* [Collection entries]
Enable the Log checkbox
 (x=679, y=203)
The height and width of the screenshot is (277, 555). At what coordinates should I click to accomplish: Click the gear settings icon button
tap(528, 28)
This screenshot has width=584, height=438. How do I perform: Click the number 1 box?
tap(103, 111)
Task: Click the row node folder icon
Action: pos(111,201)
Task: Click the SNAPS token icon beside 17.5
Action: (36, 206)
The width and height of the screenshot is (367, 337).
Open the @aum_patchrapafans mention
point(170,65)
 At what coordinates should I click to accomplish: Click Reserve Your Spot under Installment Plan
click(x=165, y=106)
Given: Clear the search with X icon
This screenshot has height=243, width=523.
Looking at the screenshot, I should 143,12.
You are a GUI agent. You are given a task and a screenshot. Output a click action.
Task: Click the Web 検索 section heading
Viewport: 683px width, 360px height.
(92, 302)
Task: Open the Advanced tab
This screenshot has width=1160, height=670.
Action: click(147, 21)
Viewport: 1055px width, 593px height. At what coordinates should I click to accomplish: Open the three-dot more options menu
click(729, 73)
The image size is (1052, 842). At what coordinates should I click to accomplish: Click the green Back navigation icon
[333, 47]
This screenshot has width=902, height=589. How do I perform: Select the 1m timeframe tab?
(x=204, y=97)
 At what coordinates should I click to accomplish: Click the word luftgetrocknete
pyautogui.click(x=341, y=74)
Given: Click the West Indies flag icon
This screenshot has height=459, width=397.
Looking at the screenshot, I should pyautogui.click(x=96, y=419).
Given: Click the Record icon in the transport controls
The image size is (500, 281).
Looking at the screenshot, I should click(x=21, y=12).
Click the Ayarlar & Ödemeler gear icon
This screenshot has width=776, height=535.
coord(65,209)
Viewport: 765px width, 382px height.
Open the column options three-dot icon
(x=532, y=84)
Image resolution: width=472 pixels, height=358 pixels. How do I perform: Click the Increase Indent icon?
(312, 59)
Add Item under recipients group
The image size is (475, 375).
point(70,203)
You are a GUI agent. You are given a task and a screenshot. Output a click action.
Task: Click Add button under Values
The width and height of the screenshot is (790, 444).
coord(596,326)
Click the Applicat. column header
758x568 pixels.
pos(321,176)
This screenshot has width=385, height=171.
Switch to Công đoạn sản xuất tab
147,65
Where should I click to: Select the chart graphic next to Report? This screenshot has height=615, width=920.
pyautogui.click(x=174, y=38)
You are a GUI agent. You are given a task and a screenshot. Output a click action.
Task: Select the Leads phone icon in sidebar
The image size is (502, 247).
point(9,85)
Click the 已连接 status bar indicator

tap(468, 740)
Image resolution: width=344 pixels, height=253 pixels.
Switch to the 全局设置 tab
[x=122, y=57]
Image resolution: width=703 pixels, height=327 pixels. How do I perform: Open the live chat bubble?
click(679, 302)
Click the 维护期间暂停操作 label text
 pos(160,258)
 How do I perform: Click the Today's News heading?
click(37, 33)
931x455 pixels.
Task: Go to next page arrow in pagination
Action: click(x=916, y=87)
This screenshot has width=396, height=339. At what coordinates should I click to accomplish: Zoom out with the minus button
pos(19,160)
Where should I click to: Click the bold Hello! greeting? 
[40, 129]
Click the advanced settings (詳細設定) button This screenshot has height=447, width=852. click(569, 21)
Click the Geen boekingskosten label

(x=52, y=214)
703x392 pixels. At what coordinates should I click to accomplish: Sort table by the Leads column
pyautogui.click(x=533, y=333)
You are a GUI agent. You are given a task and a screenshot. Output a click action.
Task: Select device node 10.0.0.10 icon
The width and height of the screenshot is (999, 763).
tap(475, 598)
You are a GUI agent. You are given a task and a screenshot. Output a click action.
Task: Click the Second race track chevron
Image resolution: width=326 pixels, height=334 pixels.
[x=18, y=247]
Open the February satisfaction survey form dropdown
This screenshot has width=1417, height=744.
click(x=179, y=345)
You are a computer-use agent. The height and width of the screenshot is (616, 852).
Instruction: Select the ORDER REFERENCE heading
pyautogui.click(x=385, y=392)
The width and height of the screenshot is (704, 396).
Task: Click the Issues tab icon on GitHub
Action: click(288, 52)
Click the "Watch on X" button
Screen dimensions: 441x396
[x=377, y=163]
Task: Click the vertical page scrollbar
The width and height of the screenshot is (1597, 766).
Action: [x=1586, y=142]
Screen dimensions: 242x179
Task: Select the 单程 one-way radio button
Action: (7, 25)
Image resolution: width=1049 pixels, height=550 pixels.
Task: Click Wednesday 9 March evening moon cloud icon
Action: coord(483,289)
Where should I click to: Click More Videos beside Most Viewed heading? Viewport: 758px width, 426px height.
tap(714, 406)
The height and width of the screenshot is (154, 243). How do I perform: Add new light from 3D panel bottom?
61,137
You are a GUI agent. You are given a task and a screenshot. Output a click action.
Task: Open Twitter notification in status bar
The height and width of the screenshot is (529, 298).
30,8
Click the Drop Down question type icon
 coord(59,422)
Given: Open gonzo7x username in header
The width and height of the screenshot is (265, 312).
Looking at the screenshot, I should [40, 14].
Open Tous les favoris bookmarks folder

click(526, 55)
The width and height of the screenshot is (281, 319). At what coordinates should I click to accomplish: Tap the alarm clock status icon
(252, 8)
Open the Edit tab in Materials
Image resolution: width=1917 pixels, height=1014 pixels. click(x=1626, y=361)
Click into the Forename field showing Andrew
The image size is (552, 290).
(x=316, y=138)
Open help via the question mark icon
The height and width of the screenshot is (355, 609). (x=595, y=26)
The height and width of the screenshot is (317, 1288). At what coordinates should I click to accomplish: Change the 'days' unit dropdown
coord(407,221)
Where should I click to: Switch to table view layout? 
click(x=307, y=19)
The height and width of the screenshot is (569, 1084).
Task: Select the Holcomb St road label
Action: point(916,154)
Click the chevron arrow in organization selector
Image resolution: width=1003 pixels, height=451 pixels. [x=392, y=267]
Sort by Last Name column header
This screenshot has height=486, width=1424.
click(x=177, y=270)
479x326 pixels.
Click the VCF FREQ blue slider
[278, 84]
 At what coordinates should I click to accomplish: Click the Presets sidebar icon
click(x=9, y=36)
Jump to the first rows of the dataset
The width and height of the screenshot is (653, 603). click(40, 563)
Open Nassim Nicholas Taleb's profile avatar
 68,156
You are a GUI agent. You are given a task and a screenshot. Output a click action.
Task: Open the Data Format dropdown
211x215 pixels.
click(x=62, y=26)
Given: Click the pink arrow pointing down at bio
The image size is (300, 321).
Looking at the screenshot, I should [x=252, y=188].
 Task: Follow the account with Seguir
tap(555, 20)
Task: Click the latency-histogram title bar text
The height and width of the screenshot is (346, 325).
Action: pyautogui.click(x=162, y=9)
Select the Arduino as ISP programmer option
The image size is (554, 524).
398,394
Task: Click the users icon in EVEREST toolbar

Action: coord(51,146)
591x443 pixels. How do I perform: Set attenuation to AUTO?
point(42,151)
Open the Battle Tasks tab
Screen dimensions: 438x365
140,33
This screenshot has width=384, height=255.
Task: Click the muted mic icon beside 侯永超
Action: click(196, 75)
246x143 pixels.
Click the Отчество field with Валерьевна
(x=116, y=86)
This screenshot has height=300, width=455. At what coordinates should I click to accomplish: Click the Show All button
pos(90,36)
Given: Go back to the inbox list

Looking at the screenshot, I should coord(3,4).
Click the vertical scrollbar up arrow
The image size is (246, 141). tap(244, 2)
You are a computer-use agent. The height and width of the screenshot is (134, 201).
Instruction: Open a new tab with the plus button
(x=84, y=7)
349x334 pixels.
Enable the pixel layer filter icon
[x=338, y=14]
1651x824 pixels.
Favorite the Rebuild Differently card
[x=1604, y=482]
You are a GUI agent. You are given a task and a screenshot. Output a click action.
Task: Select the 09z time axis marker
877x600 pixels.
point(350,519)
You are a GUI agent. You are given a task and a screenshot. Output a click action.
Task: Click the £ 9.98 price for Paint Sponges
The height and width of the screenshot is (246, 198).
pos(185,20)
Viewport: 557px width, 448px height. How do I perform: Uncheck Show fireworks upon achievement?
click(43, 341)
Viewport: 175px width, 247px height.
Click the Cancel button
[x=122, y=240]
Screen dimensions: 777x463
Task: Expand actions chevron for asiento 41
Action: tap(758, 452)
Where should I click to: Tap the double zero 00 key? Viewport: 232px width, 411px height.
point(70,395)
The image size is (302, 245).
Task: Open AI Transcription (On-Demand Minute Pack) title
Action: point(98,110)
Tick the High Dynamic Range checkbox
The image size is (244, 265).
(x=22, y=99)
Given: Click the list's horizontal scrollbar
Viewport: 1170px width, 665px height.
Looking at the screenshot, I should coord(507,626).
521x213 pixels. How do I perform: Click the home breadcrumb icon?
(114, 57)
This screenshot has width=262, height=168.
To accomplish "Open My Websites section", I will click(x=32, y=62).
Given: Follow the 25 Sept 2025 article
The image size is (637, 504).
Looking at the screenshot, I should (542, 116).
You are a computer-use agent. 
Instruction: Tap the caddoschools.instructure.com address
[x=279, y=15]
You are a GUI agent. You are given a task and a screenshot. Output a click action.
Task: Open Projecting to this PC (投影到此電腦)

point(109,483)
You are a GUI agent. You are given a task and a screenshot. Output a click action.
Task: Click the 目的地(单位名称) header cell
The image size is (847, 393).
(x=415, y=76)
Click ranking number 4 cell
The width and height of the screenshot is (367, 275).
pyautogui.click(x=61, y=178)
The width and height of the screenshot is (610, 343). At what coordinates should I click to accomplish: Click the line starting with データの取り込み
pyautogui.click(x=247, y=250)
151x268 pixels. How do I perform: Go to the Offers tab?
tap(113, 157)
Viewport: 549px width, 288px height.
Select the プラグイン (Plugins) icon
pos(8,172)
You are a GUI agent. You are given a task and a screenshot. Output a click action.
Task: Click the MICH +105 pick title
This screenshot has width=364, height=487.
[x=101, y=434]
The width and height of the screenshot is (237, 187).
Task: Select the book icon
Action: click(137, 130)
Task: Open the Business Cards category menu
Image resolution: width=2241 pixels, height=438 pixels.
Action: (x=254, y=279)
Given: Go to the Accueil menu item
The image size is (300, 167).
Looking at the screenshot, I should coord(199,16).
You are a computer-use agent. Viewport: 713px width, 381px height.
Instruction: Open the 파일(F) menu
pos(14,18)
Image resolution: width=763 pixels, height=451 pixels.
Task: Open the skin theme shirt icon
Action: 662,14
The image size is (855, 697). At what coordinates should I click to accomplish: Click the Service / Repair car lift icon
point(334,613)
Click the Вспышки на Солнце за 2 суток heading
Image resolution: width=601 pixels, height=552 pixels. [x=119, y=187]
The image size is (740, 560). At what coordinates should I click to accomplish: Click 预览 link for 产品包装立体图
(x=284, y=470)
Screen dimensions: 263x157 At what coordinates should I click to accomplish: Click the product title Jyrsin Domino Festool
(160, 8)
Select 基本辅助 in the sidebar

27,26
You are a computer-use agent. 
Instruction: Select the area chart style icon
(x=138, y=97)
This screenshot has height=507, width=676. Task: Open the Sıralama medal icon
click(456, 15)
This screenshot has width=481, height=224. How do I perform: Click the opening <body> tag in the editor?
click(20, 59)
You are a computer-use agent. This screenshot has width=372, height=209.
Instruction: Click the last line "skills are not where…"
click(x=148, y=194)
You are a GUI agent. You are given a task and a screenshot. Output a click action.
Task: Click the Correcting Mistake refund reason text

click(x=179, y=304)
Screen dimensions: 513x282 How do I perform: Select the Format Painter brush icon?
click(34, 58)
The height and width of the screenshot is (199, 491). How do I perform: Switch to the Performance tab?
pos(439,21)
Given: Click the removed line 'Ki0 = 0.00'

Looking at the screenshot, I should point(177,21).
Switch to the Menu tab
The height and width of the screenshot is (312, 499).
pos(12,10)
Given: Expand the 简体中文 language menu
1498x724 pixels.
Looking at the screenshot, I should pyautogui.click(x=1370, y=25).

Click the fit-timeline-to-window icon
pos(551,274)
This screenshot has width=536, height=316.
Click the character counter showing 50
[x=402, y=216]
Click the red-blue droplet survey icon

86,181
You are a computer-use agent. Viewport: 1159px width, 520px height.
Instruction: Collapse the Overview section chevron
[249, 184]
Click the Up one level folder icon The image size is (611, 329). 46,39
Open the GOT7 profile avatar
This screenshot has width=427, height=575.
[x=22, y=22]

* [What you should do]
Search the entries above for the string "cell". Copy each line in which it appears.

* [Finished exercise]
Task: Click the 目的地(单位名称) header cell
Click ranking number 4 cell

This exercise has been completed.